[TASK TO CARRY OUT]
Edit the lines from the start of the records through the line containing "coord(416,55)", both ends included, by replacing "column header" with "column heading" and leaving everything else unchanged. Omit the pictures from your answer.

════════

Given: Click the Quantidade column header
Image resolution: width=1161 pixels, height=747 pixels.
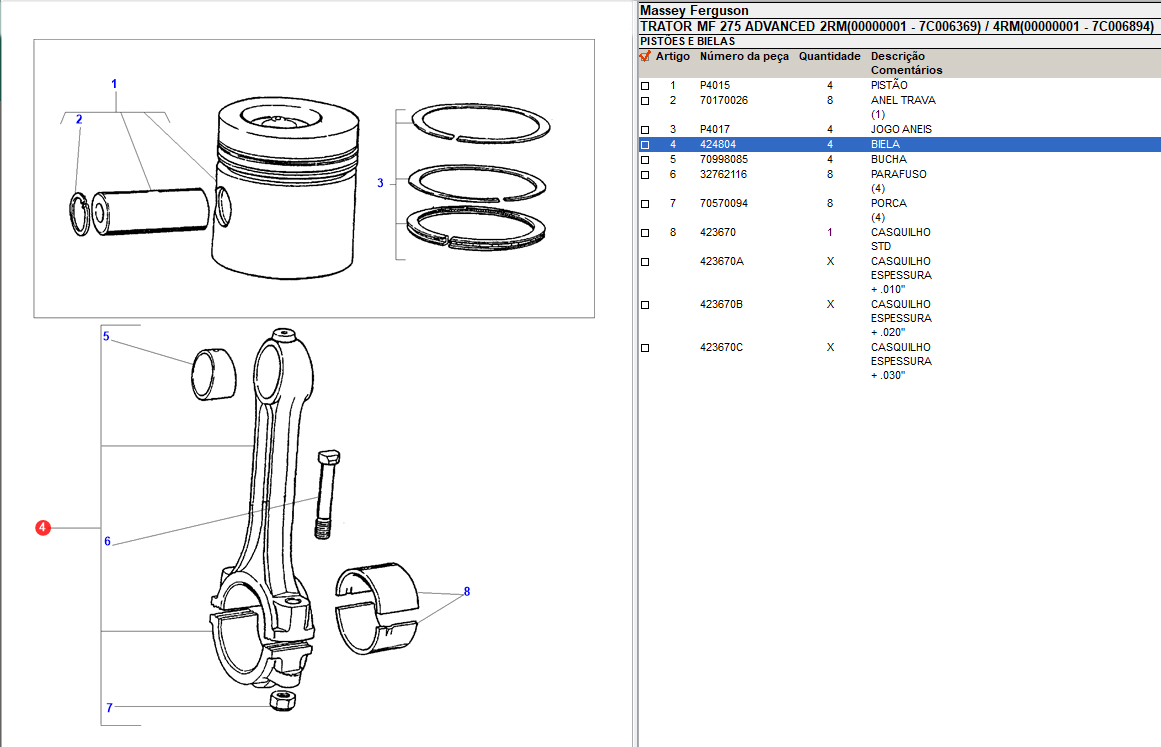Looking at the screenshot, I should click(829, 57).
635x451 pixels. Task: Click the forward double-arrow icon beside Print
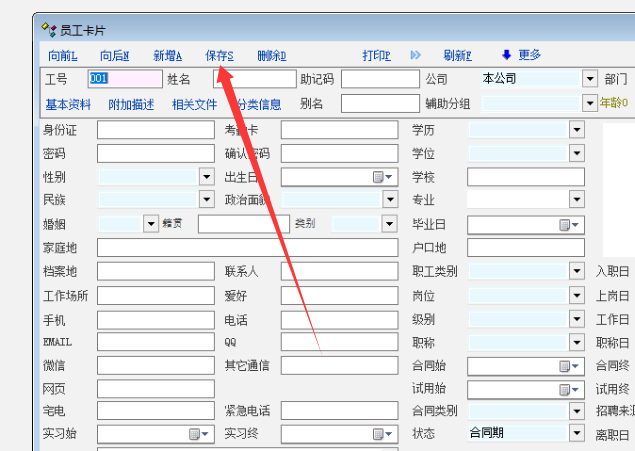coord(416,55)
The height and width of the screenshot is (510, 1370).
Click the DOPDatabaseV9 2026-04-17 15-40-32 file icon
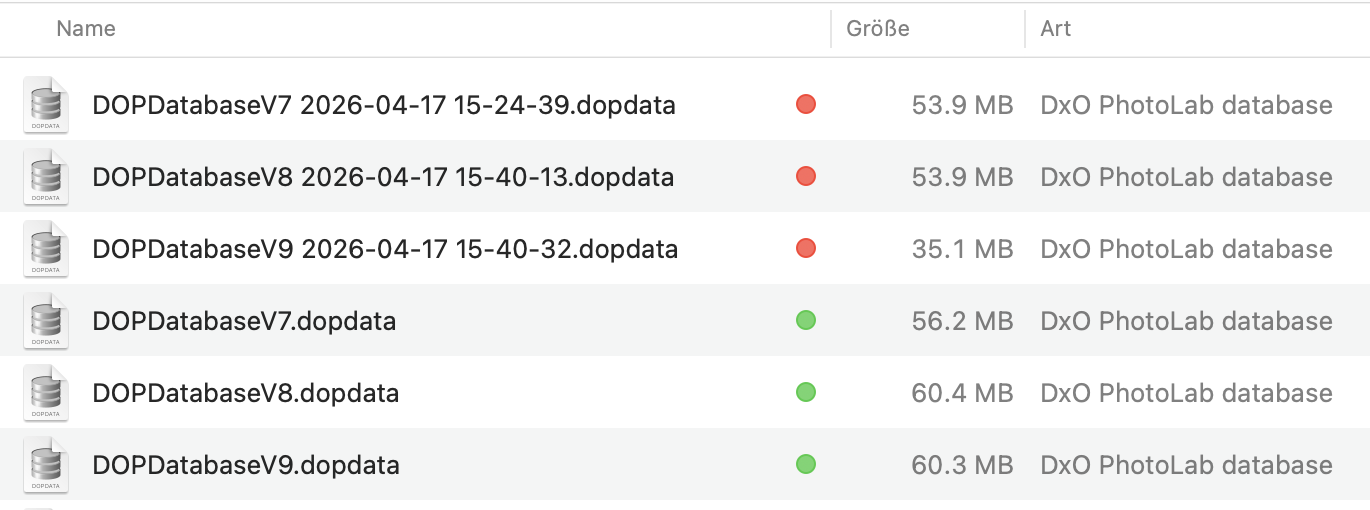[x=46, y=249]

════════

[WORKED ANSWER]
Given: Click the Quantidade column heading
Image resolution: width=1161 pixels, height=747 pixels.
Looking at the screenshot, I should click(829, 57).
635x451 pixels. Task: Click the forward double-arrow icon beside Print
coord(416,55)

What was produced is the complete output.